** Passage for review follows **
NBA Trade Rumors: Lakers Must Make Move for Howard Now That Cavaliers Are out
Cleveland is out as a third-team trade partner in a possible Orlando-Brooklyn deal for Dwight Howard, sources tell Y! Sports.— Adrian Wojnarowski (@WojYahooNBA) July 10, 2012
Wojnarowski went on to tweet:
If Brooklyn and Orlando are to make a deal for Howard in near-term, it will likely be a trade between the two teams, sources tell Y! Sports.— Adrian Wojnarowski (@WojYahooNBA) July 10, 2012
If the deal is going to be carried out by only the Magic and Nets, the Lakers have the perfect chance to obtain the three-time NBA Defensive Player of the Year.
Of course, we know what the Magic want in return for the biggest free agent still on the market.
Lakers' brass would be wise to do all they can to make this deal work and trade all-star for all-star.
Plenty of aspects must be addressed when comparing these two players, the first being their respective injury issues.
Bynum is clearly on the worse end of the injury spectrum. He has played just two full seasons since entering the league in 2005, one of which came in the lockout-shortened 2012 season.
Since coming straight out of high school to the NBA, Bynum has missed 166 games, which is equivalent to over two full seasons worth of time. Knee issues are always of a concern, but the problems are magnified when a seven-foot body is attached to those knees.
Howard is coming off surgery to repair a herniated disk in his back. Back surgery is a bit more frightening than knee surgery, but injuries have not been a recurring issue throughout Howard's career.
Prior to missing the final 12 games of the 2012 season, the six-time all-star missed just seven games in seven years.
** End of Passage for review **
Using the article on the Howard trade rumors, answer:
(a) Which team is out as a third-team trade partner in a possible Orlando-Brooklyn deal?
(b) How many games has Bynum missed since coming to the NBA?
(c) What was Howard's surgery meant to repair?
** Supplied entries follows **
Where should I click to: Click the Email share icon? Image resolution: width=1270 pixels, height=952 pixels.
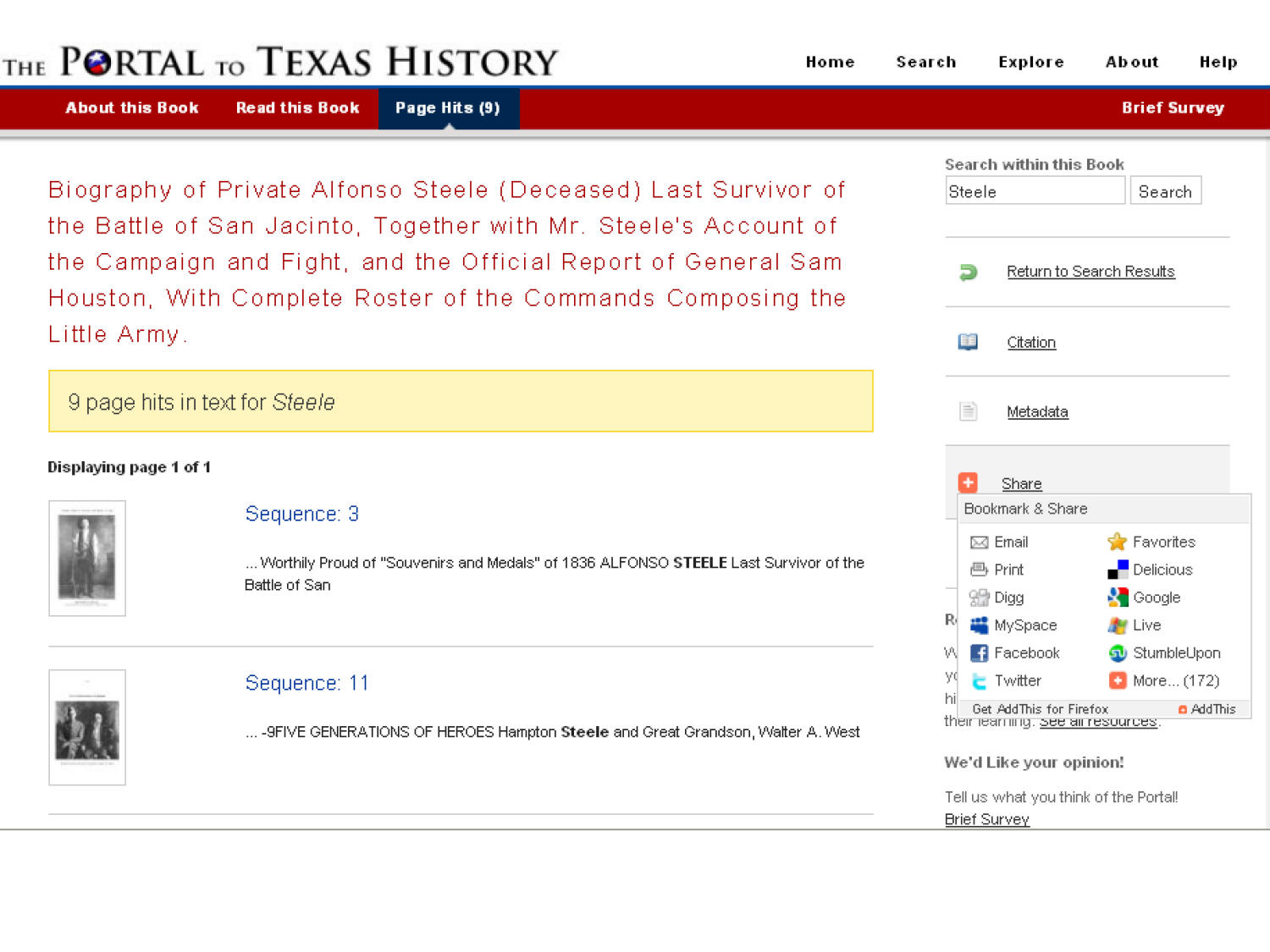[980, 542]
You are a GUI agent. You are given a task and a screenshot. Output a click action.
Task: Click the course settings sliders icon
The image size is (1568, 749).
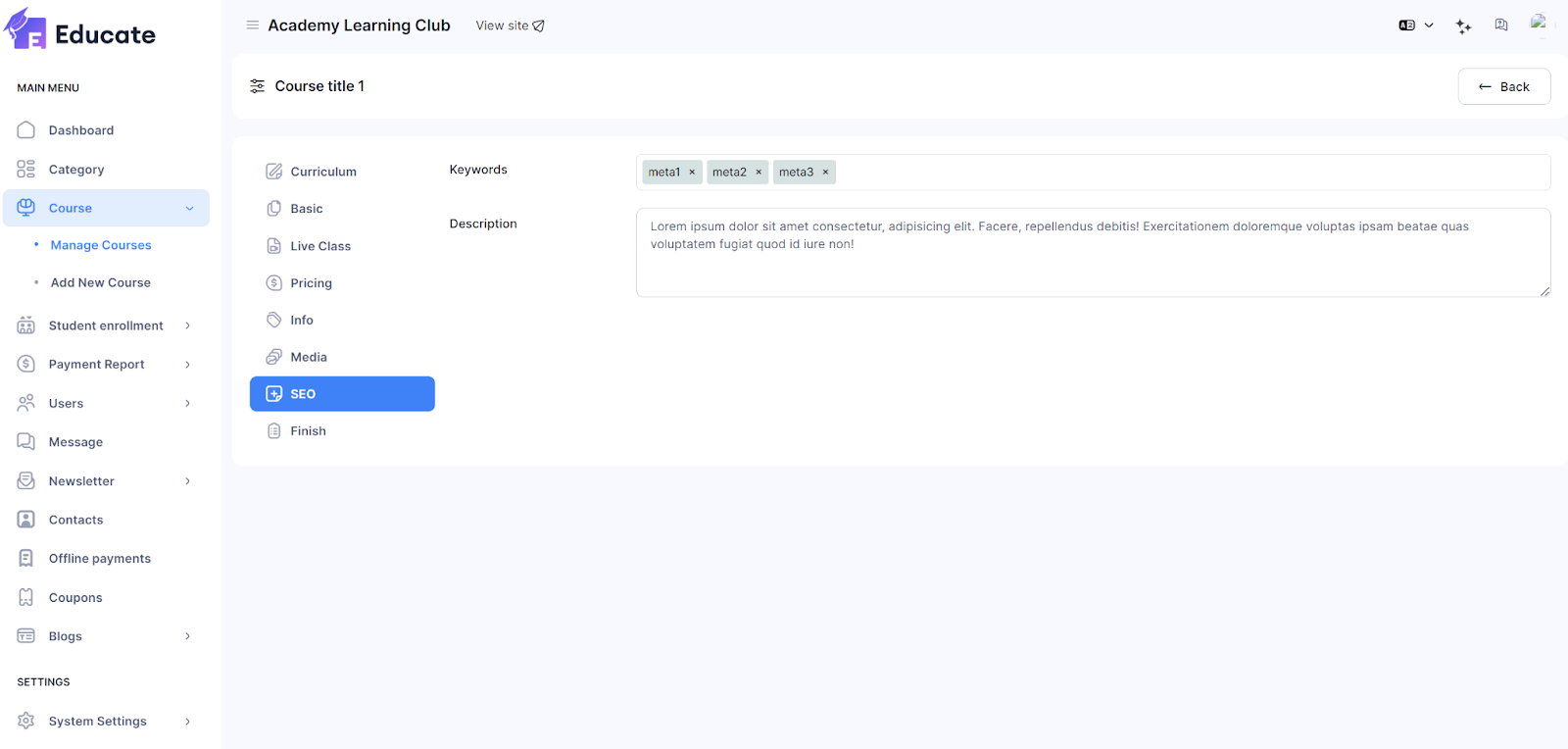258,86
** End of Supplied entries **
» **Answer box**
(a) Cleveland
(b) 166
(c) A herniated disk in his back